There are some limitations of the current study. A selection bias in any hospital-based study design is possible. Secondly, the selection of dermatological control subjects may have resulted in some degree of overmatching if risk factors were shared among skin conditions. We tried to include control subjects from several different diagnostic categories, subjects consulting for health examination and orthopedic disorders. Thirdly, we relied solely on BMI as a surrogate measure of obesity which may not always be the best indicator for central obesity and metabolic risks. The measurement of fasting glucose, triglyceride, cholesterol, high and low density lipopropteins and waist-to-hip ratio might be more accurate in assessing the risk of increases BMI and acne. Fourthly, we used the Pillsbury grading system to evaluate the severity of acne, which is the first grading system based on an overall estimate of the acne lesion,12 but this may not be the most precise system for acne assessment. On the other hand, a major strength of this study is that more than 95% participants who meet犲nclusion criteria㗖ave fulfilled the whole evaluation which can be used to adjust the estimates for several important confounders.

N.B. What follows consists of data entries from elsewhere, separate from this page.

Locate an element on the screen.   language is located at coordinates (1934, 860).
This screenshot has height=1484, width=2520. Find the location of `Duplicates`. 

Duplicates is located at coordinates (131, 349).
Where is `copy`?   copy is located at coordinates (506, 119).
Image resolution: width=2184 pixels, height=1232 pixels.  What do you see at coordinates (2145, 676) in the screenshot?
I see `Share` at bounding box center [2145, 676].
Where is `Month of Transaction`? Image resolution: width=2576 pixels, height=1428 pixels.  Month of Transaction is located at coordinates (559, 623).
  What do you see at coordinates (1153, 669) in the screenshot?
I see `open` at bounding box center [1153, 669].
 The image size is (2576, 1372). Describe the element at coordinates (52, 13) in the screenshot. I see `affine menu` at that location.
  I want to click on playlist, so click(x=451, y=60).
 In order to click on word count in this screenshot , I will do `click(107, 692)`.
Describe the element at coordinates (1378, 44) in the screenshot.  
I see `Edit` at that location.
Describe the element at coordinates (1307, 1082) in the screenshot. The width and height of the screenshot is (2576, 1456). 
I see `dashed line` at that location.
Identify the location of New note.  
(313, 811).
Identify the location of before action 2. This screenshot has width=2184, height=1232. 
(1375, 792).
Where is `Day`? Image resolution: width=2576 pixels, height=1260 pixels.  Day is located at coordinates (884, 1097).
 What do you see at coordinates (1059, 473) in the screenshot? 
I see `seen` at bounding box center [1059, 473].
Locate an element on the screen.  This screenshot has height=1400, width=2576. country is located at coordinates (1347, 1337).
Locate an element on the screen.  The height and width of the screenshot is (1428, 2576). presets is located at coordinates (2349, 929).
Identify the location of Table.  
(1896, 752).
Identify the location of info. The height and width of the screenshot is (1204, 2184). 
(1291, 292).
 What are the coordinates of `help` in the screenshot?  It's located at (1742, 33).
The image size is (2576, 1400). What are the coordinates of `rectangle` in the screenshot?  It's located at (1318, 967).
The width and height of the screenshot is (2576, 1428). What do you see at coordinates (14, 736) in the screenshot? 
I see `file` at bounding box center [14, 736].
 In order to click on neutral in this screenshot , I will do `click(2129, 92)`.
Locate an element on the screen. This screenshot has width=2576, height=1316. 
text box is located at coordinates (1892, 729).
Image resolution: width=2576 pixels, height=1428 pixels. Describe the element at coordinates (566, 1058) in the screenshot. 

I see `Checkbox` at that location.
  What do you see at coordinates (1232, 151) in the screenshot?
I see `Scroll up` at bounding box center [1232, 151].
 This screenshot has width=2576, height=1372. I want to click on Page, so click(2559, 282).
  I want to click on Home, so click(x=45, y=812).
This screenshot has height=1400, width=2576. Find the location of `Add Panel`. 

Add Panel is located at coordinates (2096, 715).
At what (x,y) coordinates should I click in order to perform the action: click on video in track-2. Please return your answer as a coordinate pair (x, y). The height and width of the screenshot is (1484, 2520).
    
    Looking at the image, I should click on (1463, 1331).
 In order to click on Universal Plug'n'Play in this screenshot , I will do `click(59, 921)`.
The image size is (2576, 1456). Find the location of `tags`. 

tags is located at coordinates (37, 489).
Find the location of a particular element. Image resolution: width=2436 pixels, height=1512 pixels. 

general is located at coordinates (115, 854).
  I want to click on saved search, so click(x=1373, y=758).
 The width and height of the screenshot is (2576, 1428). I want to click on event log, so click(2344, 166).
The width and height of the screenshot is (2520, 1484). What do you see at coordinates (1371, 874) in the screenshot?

In conclusion, in Chinese Han adolescents and young adults, our findings provide an insight into the relationship between acne and increased BMI especially in women aged 18-25 years with severe acne, and the association was stronger in patients with thorax-back acne. Furthermore, there is an association with family history of hypertension, diabetes, overweight and obesity and acne severity. Further studies on the underlying mechanisms are needed.

Statement of ethics

The authors have no ethical conflicts to disclose.

Acknowledgments

Funding organisations: National Natural Science Foundation of China (Number: 81472894), Shanghai Municipal Commission of Health and Family Planning (Number: 20134037) and Natural Science Foundation of Shanghai (Number: 14ZR1424900).